Did you enjoy my previous Episode 6a with Joseph Geletko as he explained different types of workouts? In this episode I breakdown how to implement these different types of exercise modalities to structure an effective week of workouts.
So one of the things that Joe talked about a lot was how to make these workouts within the week effective. And we talked about the difference between training and working out. We talked about that there’s three different types of exercise modalities, essentially, right? There’s cardio respiratory or more of your aerobic fitness, there’s resistance training or strength-based. And then there’s also neuromuscular. And we talked about how you want to have a little bit of each of those looped into the week to really be able to maximize both your body composition and your internal health. And then we talked about this idea of concurrent training, where you do both of those are, you know, all three of those different types of workouts, essentially in the same day, and try to get really good at all of them at the same time.

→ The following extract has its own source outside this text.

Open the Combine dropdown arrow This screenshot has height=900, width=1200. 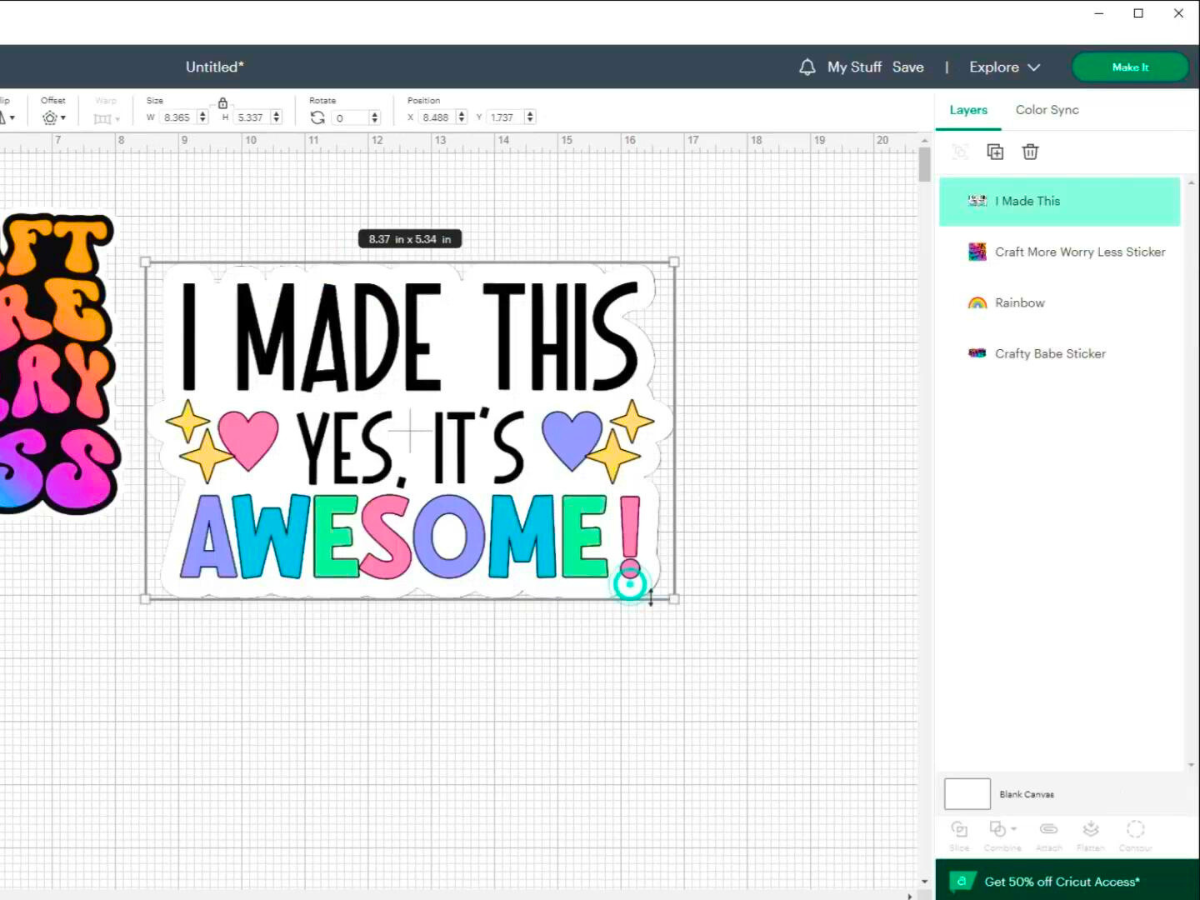[x=1012, y=830]
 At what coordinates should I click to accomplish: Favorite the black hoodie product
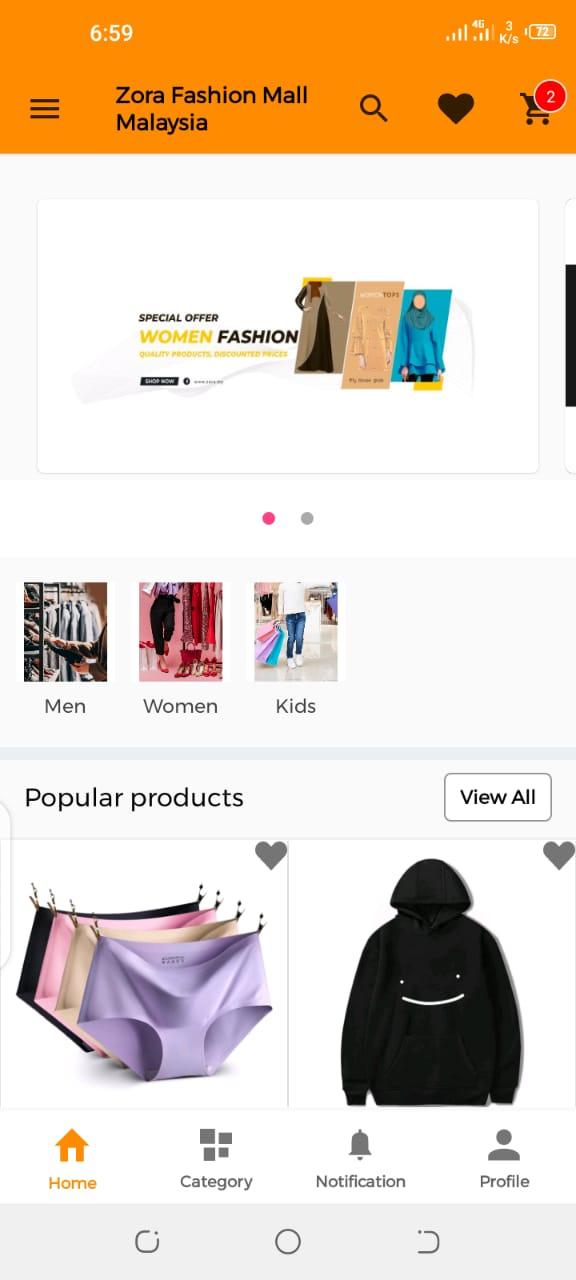point(559,855)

I like to really emphasize the use of those Zone 2, those cardio-respiratory workouts.
We talked about my love for them and why I think they’re so effective in Episode 6a, I like to use this a lot and the clients that I work with because they are so easy on the sympathetic nervous system, they are a really great way to support recovery. And we’re also getting all of those mitochondrial benefits. As Joe mentioned, the mitochondria are an important component to our ability to support energy production, our ability to utilize fuel from what we consume, support our metabolism and also support our hormones. It’s a really important piece of the hormone puzzle. The zone two workouts have been shown to be able to support this, especially when done in a fasted state.
I also include how nutrition should also be paired along with the best type of workout based on your hormone healing journey.